Le Corbusier et la Villa Savoye: l’architecture moderne

Le Corbusier, Villa Savoye, 1928, plan et plan d’élévation.
Source: ArchEyes – Architecture & Design Magazine

Dessin

D’abord, la numérisation du dessin architectural insérée plus haut provient des archives de la fondation Le Corbusier. Cette image contient plusieurs dessins originaux de l’architecte soit de deux de type plan technique et de trois de type élévation. Ces dessins sont d’une grande régularité technique et ils ne possèdent que très peu d’altérations. Le plan est réalisé à une échelle de 1/30 sur une feuille officielle numérotée et identifiée pour le projet.  L’arrière-plan est totalement en harmonie avec le projet vu qu’il s’agit d’une feuille de papier jauni avec le temps et qu’il n’y a aucun autre élément entourant les dessins des plans.

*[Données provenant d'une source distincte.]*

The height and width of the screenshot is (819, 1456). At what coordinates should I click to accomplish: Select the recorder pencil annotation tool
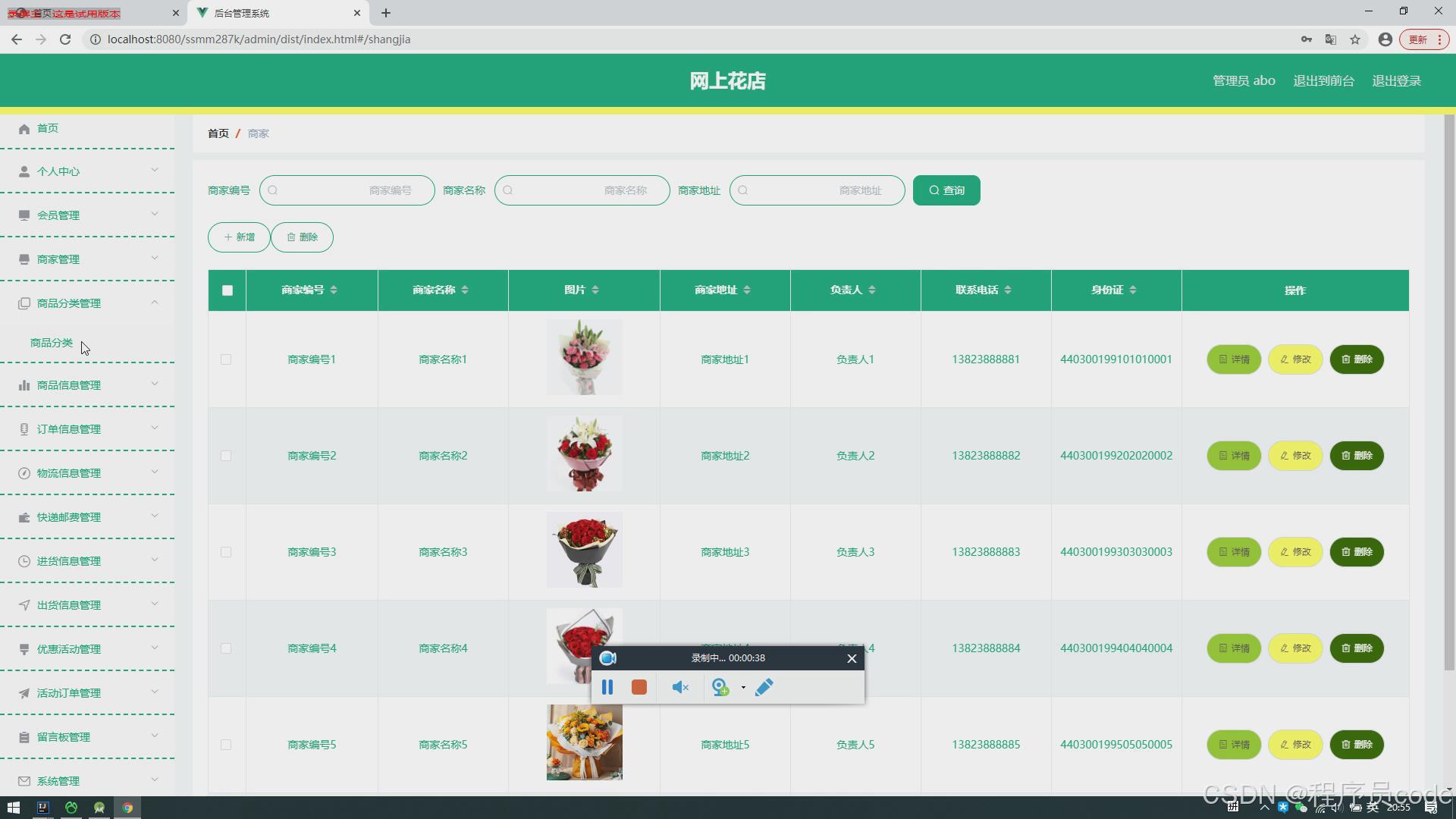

De plus, les dessins réalisés par Le Corbusier me rappellent l’art abstrait géométrique et le constructivisme russe, principalement le tableau Composition en rouge, bleu et jaune de Piet Mondrian en 1930. Cette association personnelle provient de la forte utilisation des formes géométriques de la part des deux artistes. Effectivement, tous deux reprennent les formes carrées et rectangulaires encore et toujours. Le Corbusier référait lui-même à la villa Savoye comme étant une boîte dans l’air.

« This House is a box in the air » – Le Corbusier

Le Corbusier, Précision sur un état présent de l’architecture et de l’urbanisme, 1930

Par ailleurs, le parcours, l’organisation des espaces et la circulation du plan architectural sont révélateurs des styles moderne et international. Effectivement, le travail du Corbusier est caractérisé par ses concepts de plan ouvert et d’espace libre. Chaque pièce est clairement indiquée sur le plan et facilement repérable, incluant l’entrée principale. Afin d’approfondir son concept d’espace libre, Le Corbusier propose sur son dessin la réalisation d’escalier régulier et d’une rampe extérieure. Cette idée transmet une sensation de fluidité entre chaque pièce et même, entre chaque étage. De plus, afin d’approfondir son concept de plan ouvert, Le Corbusier dessine des pièces de grande dimension et même, certaines à aire ouverte. En effet, il est possible de voir que l’architecte a décidé de ne pas mettre de mur ou de porte entre la salle à manger, la cuisine et l’entrée au premier étage. Cette décision laisse apparaitre sur le plan une forme en « S ».

Mise en contexte

La villa Savoye, édifiée en 1928 par Le Corbusier et Pierre Jeanneret à Poissy en France, a marqué l’architecture moderne et internationale du 20ème siècle. Cette demeure était une commande de la famille Savoye, nommée respectivement Pierre et Eugénie. Ce couple a offert le contrat de leur maison de campagne à l’architecte de renom. Rapidement, la Villa Savoye est devenue une représentation de ses cinq principes architecturaux due à la liberté qui lui a été allouée. L’utilisation du béton pour la structure permet au Corbusier de réaliser ses concepts de plan ouvert et d’espace libre qui caractériseront l’architecture moderne.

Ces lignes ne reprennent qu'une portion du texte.